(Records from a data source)

------------------------------------------------------------------------

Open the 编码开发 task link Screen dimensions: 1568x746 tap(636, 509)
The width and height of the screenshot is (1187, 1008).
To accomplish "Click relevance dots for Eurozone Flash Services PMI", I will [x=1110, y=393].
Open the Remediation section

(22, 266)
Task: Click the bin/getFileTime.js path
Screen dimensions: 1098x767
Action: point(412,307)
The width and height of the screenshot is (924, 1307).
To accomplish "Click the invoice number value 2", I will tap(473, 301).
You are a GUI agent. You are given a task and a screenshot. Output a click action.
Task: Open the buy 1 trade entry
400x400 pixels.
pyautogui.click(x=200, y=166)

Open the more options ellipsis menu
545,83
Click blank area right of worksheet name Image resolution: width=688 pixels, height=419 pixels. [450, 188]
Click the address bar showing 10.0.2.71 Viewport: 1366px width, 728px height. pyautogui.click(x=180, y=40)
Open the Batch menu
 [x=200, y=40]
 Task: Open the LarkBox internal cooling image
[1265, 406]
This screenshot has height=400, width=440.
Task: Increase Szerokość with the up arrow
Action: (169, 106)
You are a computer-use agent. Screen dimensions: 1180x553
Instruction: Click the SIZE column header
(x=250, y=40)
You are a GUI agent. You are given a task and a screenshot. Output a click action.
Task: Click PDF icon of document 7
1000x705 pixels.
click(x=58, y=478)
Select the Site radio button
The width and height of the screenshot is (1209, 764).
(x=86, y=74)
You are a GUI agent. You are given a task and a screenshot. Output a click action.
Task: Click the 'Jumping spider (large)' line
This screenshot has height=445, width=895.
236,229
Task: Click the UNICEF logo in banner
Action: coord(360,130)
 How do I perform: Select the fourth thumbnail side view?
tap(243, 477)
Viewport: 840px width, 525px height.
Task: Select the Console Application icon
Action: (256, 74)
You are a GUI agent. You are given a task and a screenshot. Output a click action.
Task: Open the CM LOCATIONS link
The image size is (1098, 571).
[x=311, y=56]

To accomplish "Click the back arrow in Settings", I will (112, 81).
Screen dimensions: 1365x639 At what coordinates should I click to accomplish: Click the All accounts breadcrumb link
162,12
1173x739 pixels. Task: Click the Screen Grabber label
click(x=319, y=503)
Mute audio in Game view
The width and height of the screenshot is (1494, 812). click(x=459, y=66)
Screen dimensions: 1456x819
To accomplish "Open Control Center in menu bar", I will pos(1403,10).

------------------------------------------------------------------------

Task requirements:
Write out all the records above again, exactly as they stand.

Result for this exercise:
Open the 编码开发 task link Screen dimensions: 1568x746 tap(636, 509)
The width and height of the screenshot is (1187, 1008).
To accomplish "Click relevance dots for Eurozone Flash Services PMI", I will [x=1110, y=393].
Open the Remediation section

(22, 266)
Task: Click the bin/getFileTime.js path
Screen dimensions: 1098x767
Action: point(412,307)
The width and height of the screenshot is (924, 1307).
To accomplish "Click the invoice number value 2", I will tap(473, 301).
You are a GUI agent. You are given a task and a screenshot. Output a click action.
Task: Open the buy 1 trade entry
400x400 pixels.
pyautogui.click(x=200, y=166)

Open the more options ellipsis menu
545,83
Click blank area right of worksheet name Image resolution: width=688 pixels, height=419 pixels. [450, 188]
Click the address bar showing 10.0.2.71 Viewport: 1366px width, 728px height. pyautogui.click(x=180, y=40)
Open the Batch menu
 [x=200, y=40]
 Task: Open the LarkBox internal cooling image
[1265, 406]
This screenshot has height=400, width=440.
Task: Increase Szerokość with the up arrow
Action: (169, 106)
You are a computer-use agent. Screen dimensions: 1180x553
Instruction: Click the SIZE column header
(x=250, y=40)
You are a GUI agent. You are given a task and a screenshot. Output a click action.
Task: Click PDF icon of document 7
1000x705 pixels.
click(x=58, y=478)
Select the Site radio button
The width and height of the screenshot is (1209, 764).
(x=86, y=74)
You are a GUI agent. You are given a task and a screenshot. Output a click action.
Task: Click the 'Jumping spider (large)' line
This screenshot has height=445, width=895.
236,229
Task: Click the UNICEF logo in banner
Action: coord(360,130)
 How do I perform: Select the fourth thumbnail side view?
tap(243, 477)
Viewport: 840px width, 525px height.
Task: Select the Console Application icon
Action: (256, 74)
You are a GUI agent. You are given a task and a screenshot. Output a click action.
Task: Open the CM LOCATIONS link
The image size is (1098, 571).
[x=311, y=56]

To accomplish "Click the back arrow in Settings", I will (112, 81).
Screen dimensions: 1365x639 At what coordinates should I click to accomplish: Click the All accounts breadcrumb link
162,12
1173x739 pixels. Task: Click the Screen Grabber label
click(x=319, y=503)
Mute audio in Game view
The width and height of the screenshot is (1494, 812). click(x=459, y=66)
Screen dimensions: 1456x819
To accomplish "Open Control Center in menu bar", I will pos(1403,10).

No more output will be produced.